The Independent Student Newspaper of Northern Kentucky University.

The Northerner

The Independent Student Newspaper of Northern Kentucky University.

The Northerner

The Independent Student Newspaper of Northern Kentucky University.

The Northerner

Clarification needed

May it please the court of public opinion, let me first state that I retract nothing from my previous letter. However, it has been relayed to me that some would like to see me dismissed from the university because they misinterpreted my use of Jesus’ words in Luke 17:1-2 as a call to violence against homosexuals. It was not.

Considering my choice to attend a public university, I should have anticipated the “liberal thought police” to be on patrol, squelching any opinion that differs from their own. But isn’t a public university, located in the United States of America, the most correct setting to have unedited dialogue without fear of reprisal? If it had been “Coming Out to Take the Lord’s Name in Vain Day,” and I had declared it sin, would reaction have been the same?

But I digress. My letter was intended as a “heads up” to those who promote sin through misrepresenting God and to warn them through Jesus’ own words, the lens through which they may be cast on judgment day.

Please permit me to respond.

The moral relativism prevalent in the world today is a direction that encourages individual citizens to define for themselves right and wrong; the cost of which is a loss of moral absolutes.

People are lost in a wilderness of immediate gratification. Between the media, music, friends and even family, young men and women are expertly trained in feeding hungers of the flesh.

But what of the soul and the nourishment it requires? Of the two, which contributes most to one’s lot of life, liberty and happiness? I propose it is the soul.

For those seeking internal change and an alternate view to the one offered by the morally bankrupt, I humbly propose the Bible.

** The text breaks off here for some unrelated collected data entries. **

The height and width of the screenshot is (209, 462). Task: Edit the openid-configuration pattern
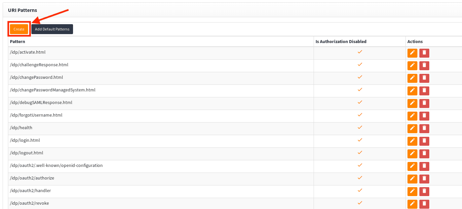412,166
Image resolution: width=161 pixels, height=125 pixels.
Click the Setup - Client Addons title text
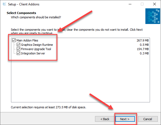24,4
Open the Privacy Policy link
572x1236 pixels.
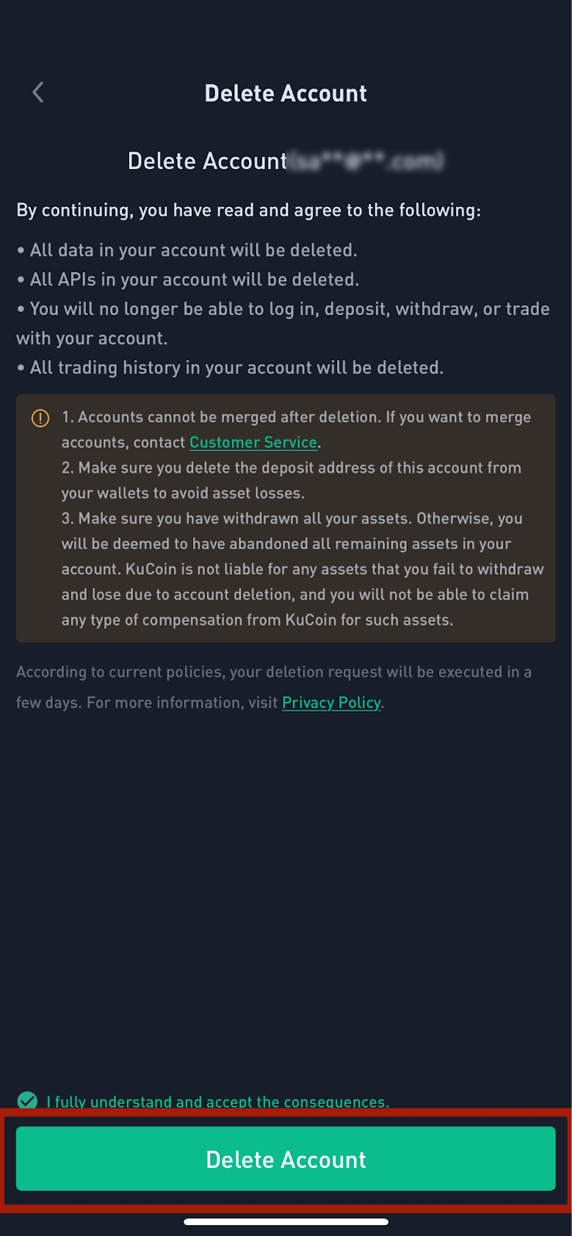[x=332, y=702]
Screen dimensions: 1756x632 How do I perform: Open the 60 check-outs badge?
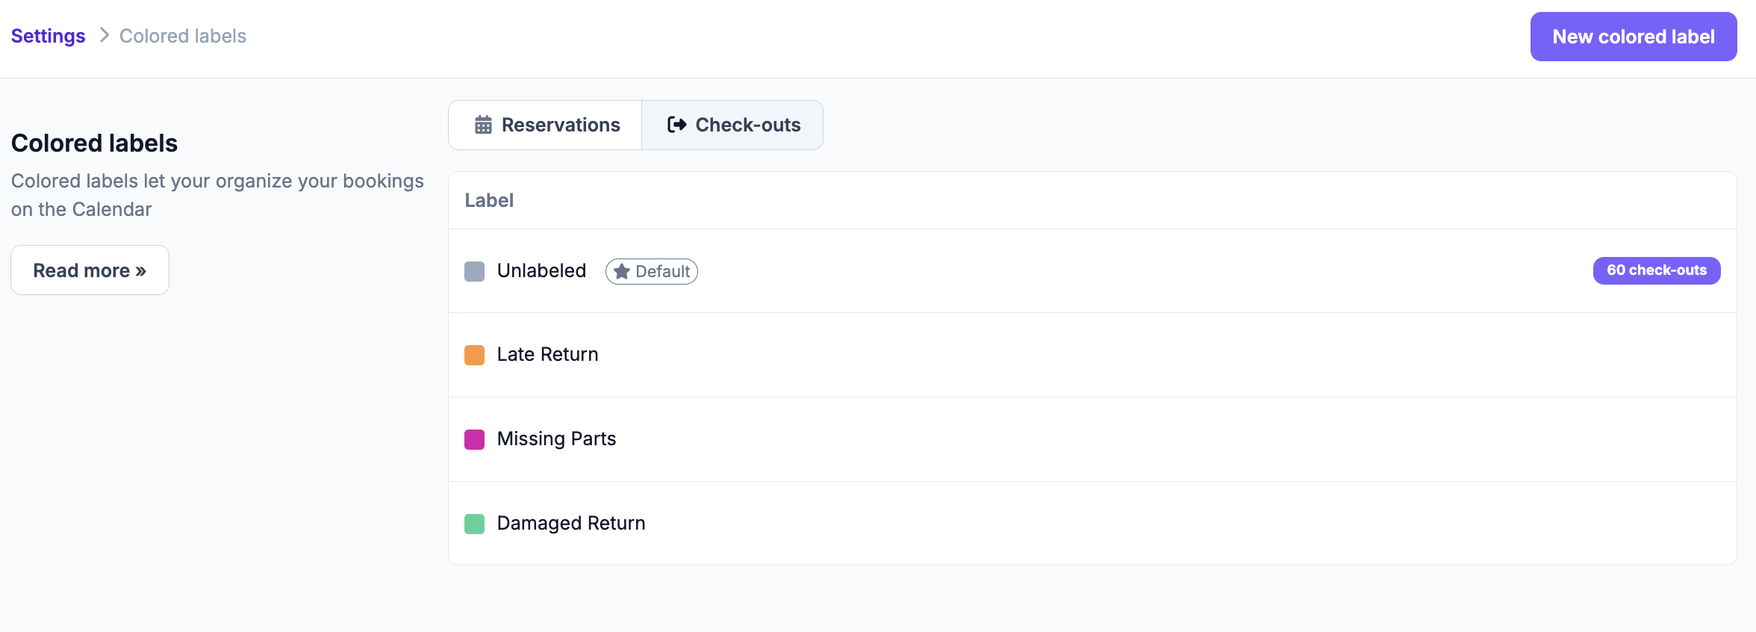(1657, 270)
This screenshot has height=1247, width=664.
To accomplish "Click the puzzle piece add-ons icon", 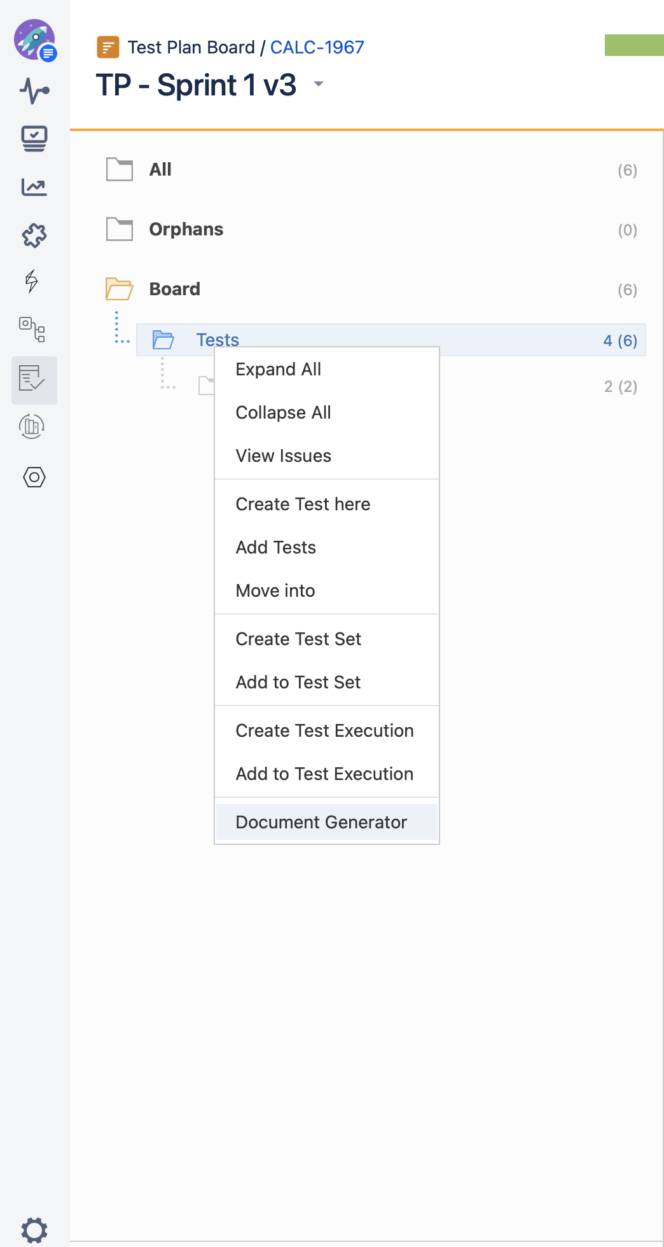I will coord(34,235).
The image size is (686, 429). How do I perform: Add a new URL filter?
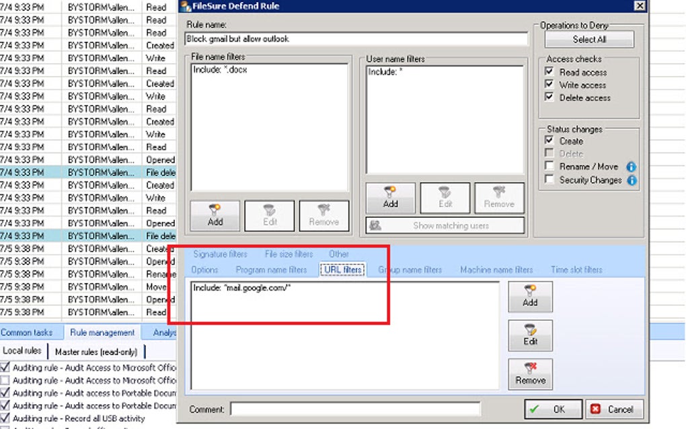[x=530, y=297]
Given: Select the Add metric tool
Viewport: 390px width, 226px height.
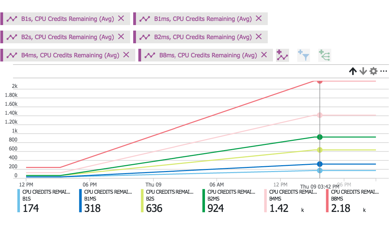Looking at the screenshot, I should [x=282, y=55].
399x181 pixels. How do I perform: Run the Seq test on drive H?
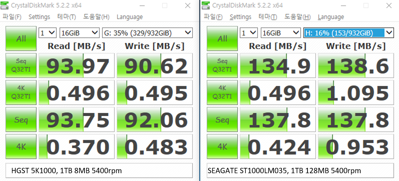coord(222,120)
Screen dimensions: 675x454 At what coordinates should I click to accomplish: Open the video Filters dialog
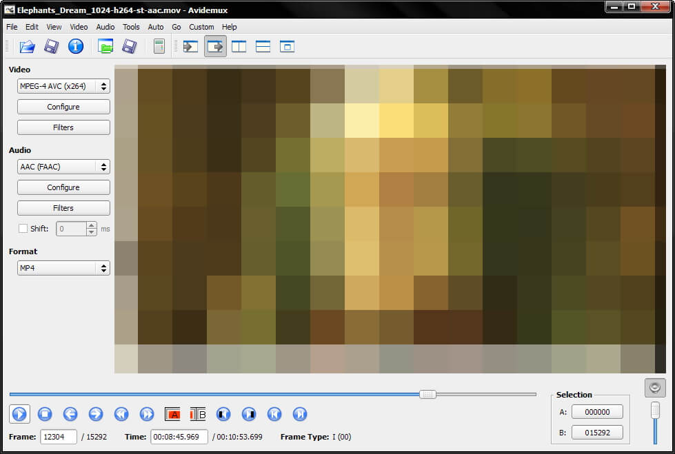[x=63, y=127]
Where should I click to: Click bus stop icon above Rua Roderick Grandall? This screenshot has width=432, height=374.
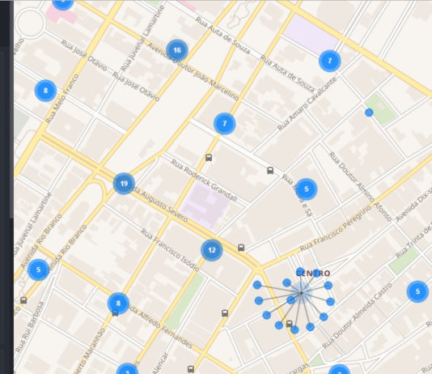(209, 158)
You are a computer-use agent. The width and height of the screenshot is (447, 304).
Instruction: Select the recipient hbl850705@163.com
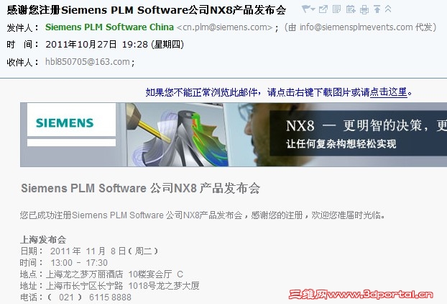coord(88,62)
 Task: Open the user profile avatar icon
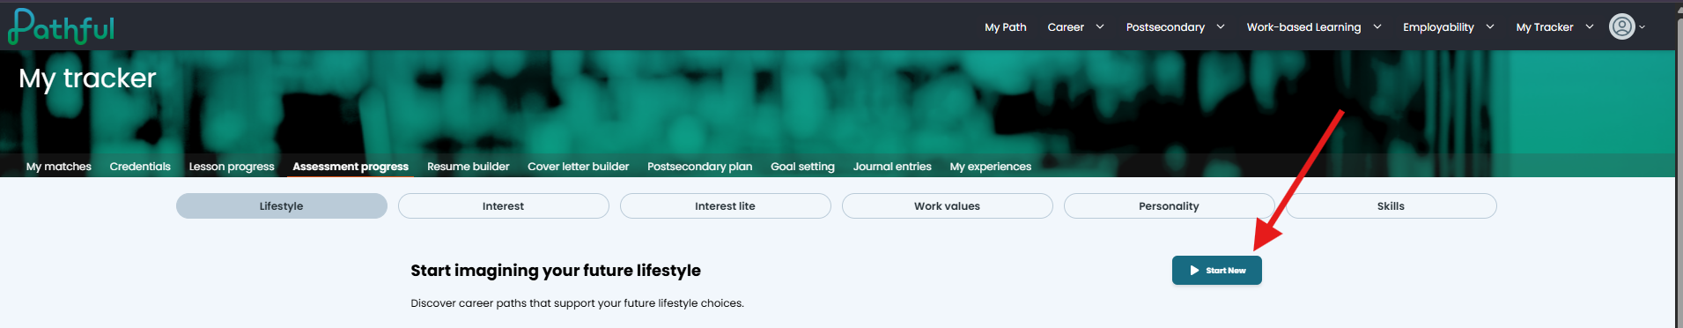pos(1621,26)
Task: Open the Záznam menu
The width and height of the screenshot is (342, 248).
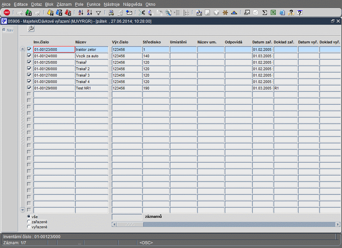Action: (x=64, y=4)
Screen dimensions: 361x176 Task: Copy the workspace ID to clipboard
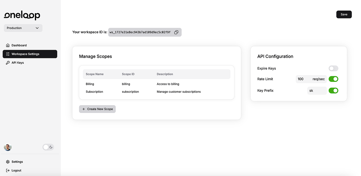coord(176,32)
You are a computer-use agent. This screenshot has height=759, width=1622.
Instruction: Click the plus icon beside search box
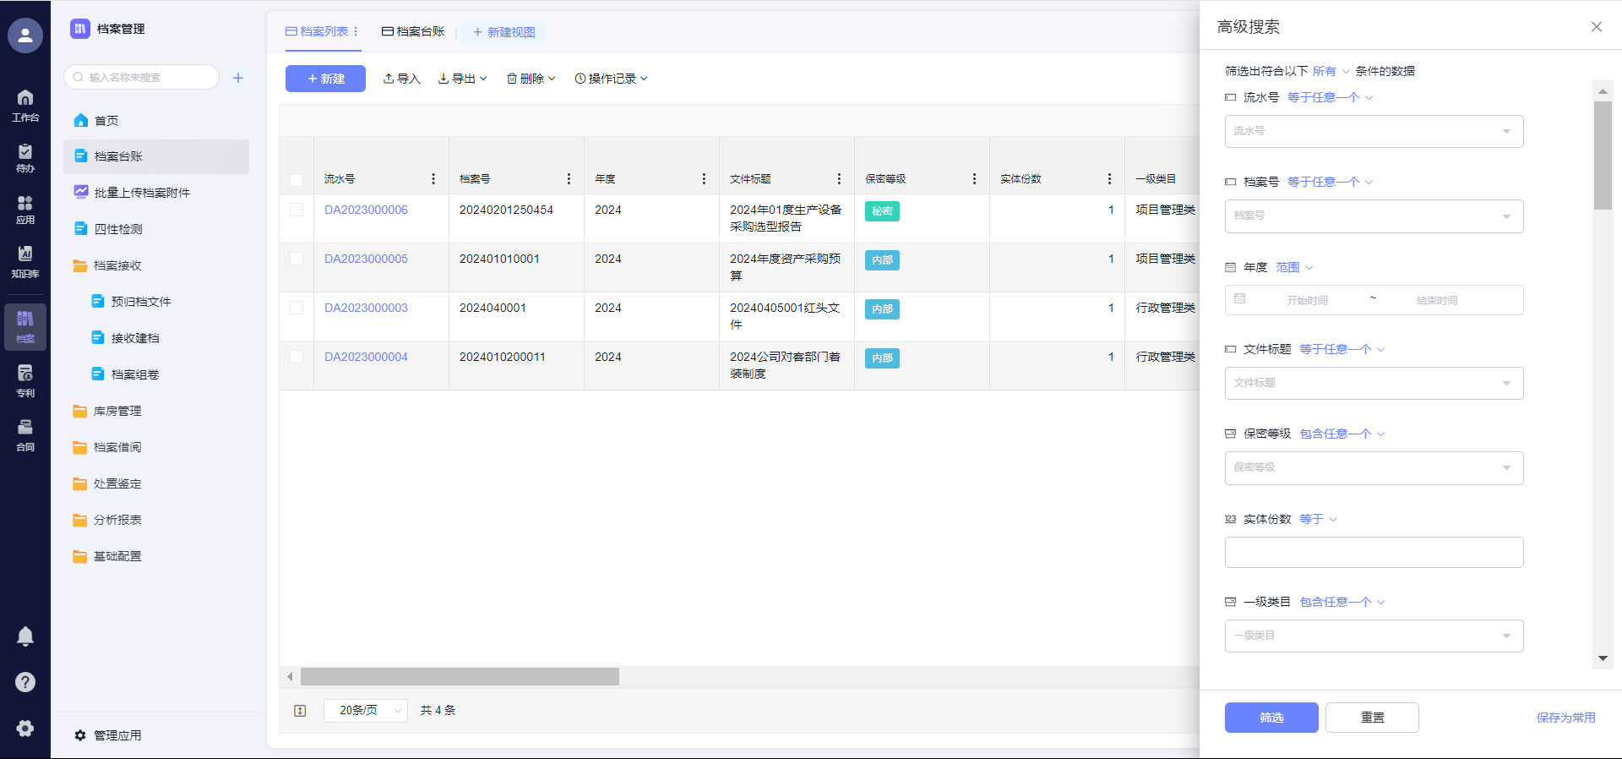(x=238, y=78)
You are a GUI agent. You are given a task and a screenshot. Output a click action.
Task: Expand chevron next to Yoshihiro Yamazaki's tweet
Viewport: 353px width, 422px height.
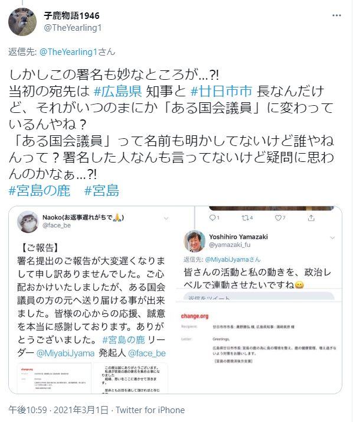332,238
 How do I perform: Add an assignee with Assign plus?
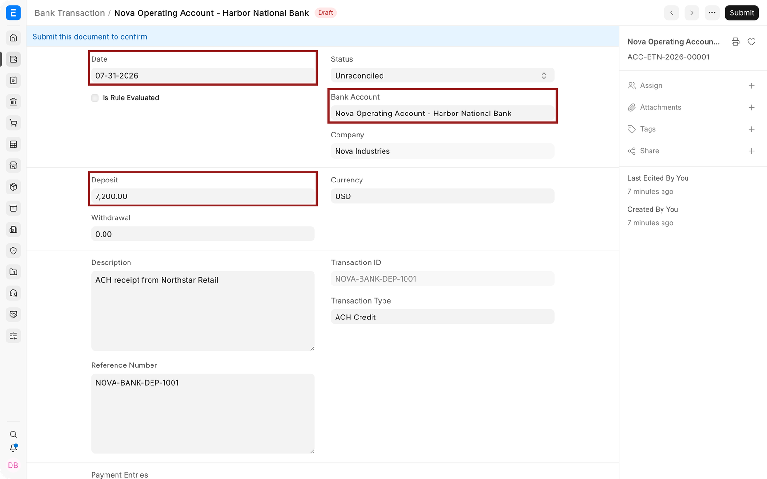click(x=752, y=86)
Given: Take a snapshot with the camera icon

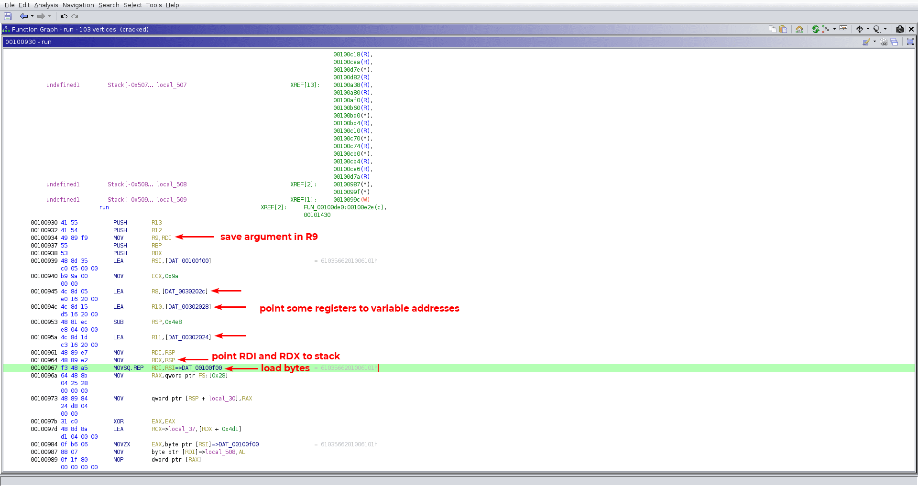Looking at the screenshot, I should (x=899, y=29).
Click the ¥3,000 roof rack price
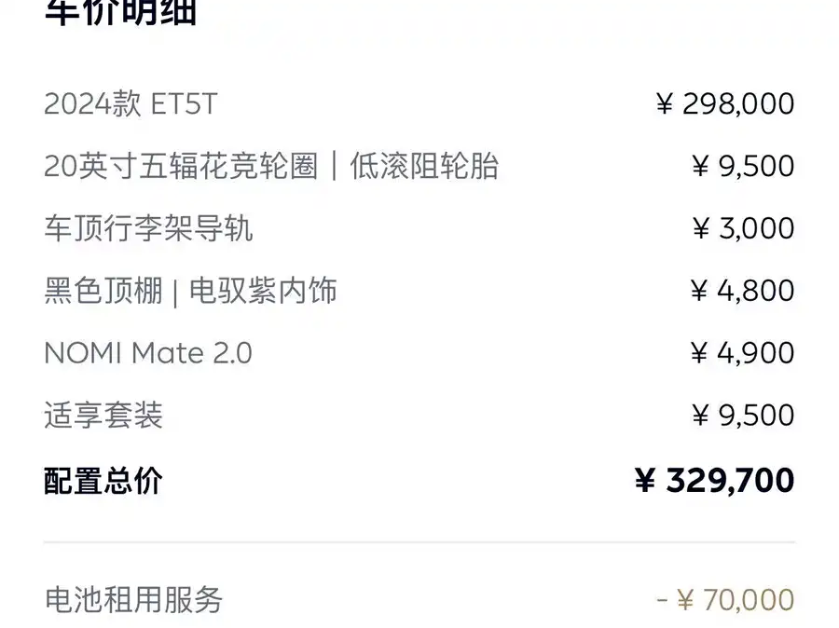The height and width of the screenshot is (628, 839). point(742,229)
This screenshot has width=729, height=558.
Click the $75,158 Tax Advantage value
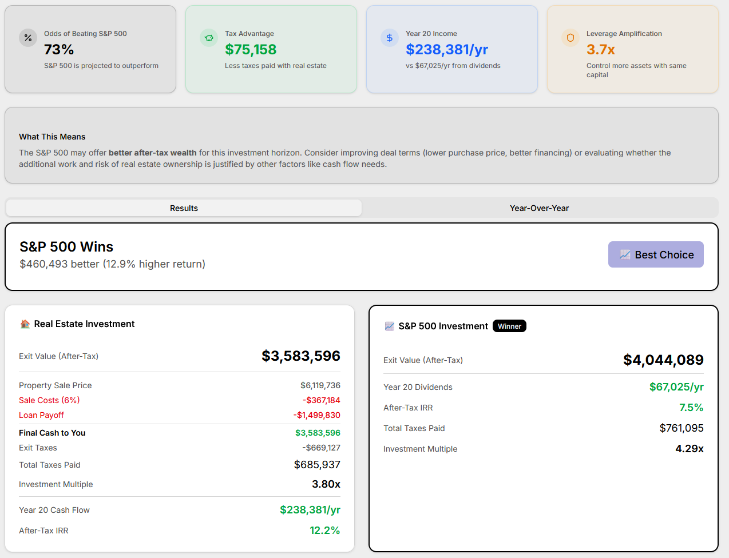click(251, 50)
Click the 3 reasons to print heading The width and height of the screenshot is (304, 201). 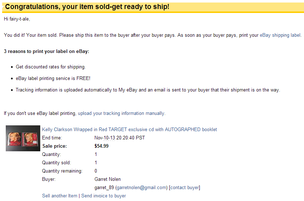[46, 51]
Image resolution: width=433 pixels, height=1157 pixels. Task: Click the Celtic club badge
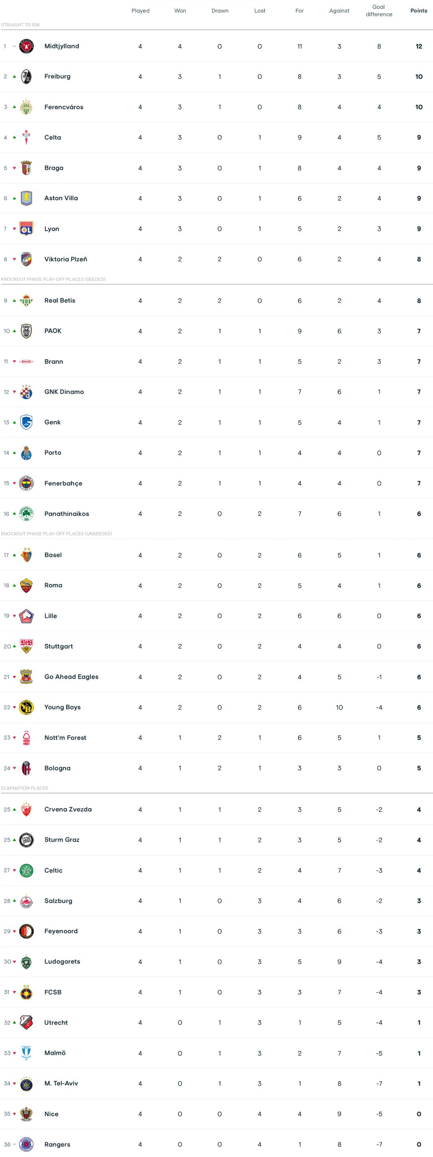point(26,870)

The aforementioned “dogma” of moral relativism has had an adverse affect on me and those I love. Rather than continue in silence, I choose to offer an alternate “established opinion” to those like me: sinners.

I find only two Christian laws at work: “Love the Lord your God with all your heart and with all your soul and with all your mind,” and “Love your neighbor as yourself,” Matthew 22:37 and 39. Notice which one Jesus spoke first.

However, for those who cited the second, how does one love his neighbor? Through justifying his wicked behavior?

I do not support or condone violence of any sort against anyone, at anytime-except to preserve self and family. I am an American. I am a sinner. I love my neighbor and, in doing so, rebuke him “frankly,” Leviticus 19:17. I suggest that people arm themselves with the “sword of the Spirit,” thus possessing the ultimate weapon in battling “the father of lies,” Ephesians 6:17 and John 8:44. Through God’s strength, His grace manifested in Jesus and honest fellowship with thy neighbor, you can experience victory, John 5:8. To God be the glory!